I was reminded of this when I read about the travails of Canadian Broadcasting Corporation radio broadcaster, Jian Ghomeshi, 47, who was fired recently because he allegedly brutally assaulted three much younger women under the auspices of “rough sex.”
The Toronto Star also reported that a CBC staffer who worked on Ghomeshi’s show, Q, complained to the CBC of verbal and sexual harassment by Ghomeshi. According to the Star:
“She never dated Ghomeshi. She alleges he approached her from behind and cupped her rear end in the Q studio, and that he quietly told her at a story meeting that he wanted to “hate f—” her.
The woman said she complained about Ghomeshi’s behaviour to her union representative, who took the complaint to a Q producer. As the woman recalls, the producer asked her “what she could do to make this a less toxic workplace” for herself. No further action was taken by the CBC, and the woman left the broadcaster shortly thereafter.”
What could the CBC have done to make the workplace less toxic? Really? And this is a unionized workplace?
Victims of workplace discrimination, harassment and abuse often find a deaf ear when they complain to the Human Resources Department. It’s obvious that HR exists at management’s pleasure, to protect management, and not to protect victims of workplace abuse. No matter how many anti-harassment policies are place, that is the bottom line. Ghomeshi was a major talent at CBC and his subordinate wasn’t.
The question that began this blog is rhetorical because we all know that when abusers go to work they do not stop being abusers.
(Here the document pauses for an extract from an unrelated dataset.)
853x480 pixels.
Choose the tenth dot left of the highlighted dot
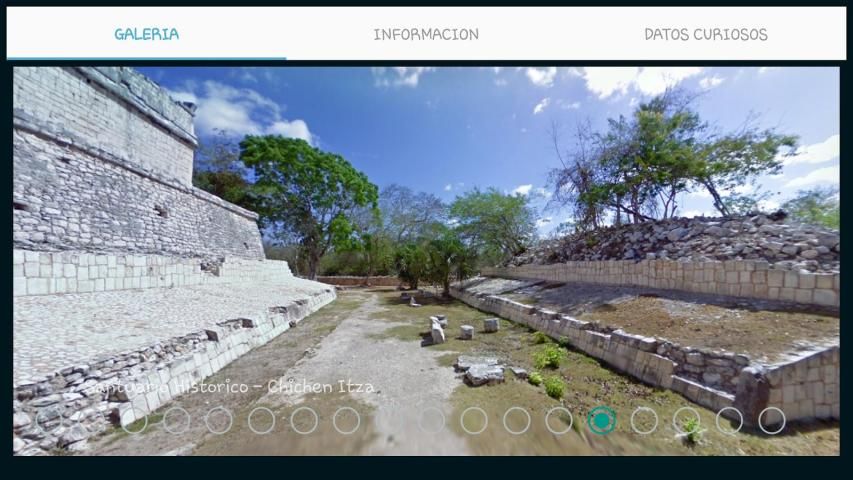[177, 420]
Abuse is about exerting undue power and control in relationships, whether it be with a partner or a co-worker or subordinate. That’s why workers everywhere need laws to protect them from workplace abuse and they need courts that are willing to enforce those laws when employer’s won’t. Maybe some day?
According to the Star, none of the four women the paper interviewed have ever filed a police complaint against Mr. Ghomeshi, and none of them agreed to go on the record. The women said they are afraid that if they come forward, they will be sued or become victims of vicious online attacks, the paper reported.